> EXTRACT:

Dividend income from stocks offers an attractive way to earn passive revenue while building a diverse portfolio. But what is dividend income and how can you get started dividend investing? In this guide, we look at the types of stocks with the highest dividend yields, key metrics and definitions to aid investment decisions, coverage ratios and more. We also consider the taxability of dividend income, looking at whether returns are taxable and common rates of tax in 2023.
Use our list of brokers that offer the best dividend stocks to start investing today.
What Is Dividend Income?
Dividend income is the distribution of a domestic or international company’s or corporation’s earnings to its shareholders in the form of cash dividends. Dividends are typically paid out quarterly, but some companies estimate and pay them out more or less frequently.
Dividend payments are usually made to shareholders who own the stock on the dividend record date, which is usually two days before the dividend payment date. The dividend yield is the percentage of a company’s share price that is paid out in dividends. For example, if a company has a dividend yield of 3 percent, that means it pays out $3 in dividends for every $100 of stock price.
The dividend coverage ratio is a measure of a company’s ability to pay its dividend.

Dataset entries:
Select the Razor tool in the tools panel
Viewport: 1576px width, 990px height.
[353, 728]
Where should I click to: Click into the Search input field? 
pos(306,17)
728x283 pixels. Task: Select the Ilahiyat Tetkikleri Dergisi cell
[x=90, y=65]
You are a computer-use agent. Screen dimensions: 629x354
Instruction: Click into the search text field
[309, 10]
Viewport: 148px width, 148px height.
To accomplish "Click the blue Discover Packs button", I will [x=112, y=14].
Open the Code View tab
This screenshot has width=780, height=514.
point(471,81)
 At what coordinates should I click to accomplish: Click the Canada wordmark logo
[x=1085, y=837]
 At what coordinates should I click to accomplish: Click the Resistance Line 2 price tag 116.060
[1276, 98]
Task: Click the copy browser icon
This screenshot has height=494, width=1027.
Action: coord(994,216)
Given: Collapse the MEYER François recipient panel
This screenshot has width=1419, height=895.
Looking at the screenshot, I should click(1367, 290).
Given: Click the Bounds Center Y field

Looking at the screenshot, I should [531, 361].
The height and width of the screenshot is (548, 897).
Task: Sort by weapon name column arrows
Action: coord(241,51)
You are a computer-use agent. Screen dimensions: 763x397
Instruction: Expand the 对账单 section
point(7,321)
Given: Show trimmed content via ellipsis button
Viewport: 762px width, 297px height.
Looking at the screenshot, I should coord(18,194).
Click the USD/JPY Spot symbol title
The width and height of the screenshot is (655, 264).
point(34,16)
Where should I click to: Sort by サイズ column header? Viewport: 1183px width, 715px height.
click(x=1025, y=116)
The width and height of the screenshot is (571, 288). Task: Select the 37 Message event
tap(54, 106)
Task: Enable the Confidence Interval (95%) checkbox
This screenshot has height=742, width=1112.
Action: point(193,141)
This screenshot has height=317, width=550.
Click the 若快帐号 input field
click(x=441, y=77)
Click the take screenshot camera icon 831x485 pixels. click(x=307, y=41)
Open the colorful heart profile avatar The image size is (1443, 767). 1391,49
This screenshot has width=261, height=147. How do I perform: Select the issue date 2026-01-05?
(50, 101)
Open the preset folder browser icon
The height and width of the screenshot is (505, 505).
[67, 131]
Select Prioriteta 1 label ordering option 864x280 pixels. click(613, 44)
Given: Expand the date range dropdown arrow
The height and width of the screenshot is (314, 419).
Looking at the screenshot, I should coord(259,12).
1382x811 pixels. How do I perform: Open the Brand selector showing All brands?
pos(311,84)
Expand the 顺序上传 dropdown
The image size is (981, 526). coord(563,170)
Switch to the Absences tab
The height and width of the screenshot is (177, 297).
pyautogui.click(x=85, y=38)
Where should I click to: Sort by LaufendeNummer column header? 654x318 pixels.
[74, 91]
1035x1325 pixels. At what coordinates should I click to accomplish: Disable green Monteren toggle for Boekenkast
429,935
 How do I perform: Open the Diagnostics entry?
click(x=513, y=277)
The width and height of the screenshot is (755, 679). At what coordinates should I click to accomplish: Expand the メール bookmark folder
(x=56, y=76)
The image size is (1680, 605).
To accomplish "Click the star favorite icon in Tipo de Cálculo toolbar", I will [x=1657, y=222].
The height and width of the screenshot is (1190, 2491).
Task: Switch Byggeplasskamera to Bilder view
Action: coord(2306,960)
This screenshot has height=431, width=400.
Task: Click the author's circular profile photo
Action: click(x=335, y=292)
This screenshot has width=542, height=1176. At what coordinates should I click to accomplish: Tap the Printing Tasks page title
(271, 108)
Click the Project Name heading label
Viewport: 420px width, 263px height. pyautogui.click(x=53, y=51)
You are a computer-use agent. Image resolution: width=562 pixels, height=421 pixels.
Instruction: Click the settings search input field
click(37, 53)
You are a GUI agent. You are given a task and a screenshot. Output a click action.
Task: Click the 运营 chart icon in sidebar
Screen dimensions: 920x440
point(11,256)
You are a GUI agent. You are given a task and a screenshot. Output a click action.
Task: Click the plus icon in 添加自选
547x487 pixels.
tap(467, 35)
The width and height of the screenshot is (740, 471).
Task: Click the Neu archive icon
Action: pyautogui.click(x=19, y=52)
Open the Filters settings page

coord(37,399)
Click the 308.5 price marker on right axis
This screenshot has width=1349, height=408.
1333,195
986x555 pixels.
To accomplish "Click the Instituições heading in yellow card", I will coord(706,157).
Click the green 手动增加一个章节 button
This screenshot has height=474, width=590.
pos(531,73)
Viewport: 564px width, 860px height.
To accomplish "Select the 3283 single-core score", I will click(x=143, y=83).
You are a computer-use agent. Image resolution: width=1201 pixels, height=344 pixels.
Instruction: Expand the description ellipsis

> OBJECTIVE A: How often does the dividend income guide say dividends are typically paid out?
> OBJECTIVE B: Count the lines of the listing that contain the word "what". Give only the number.

> WRITTEN RESPONSE A: Quarterly.

> WRITTEN RESPONSE B: 5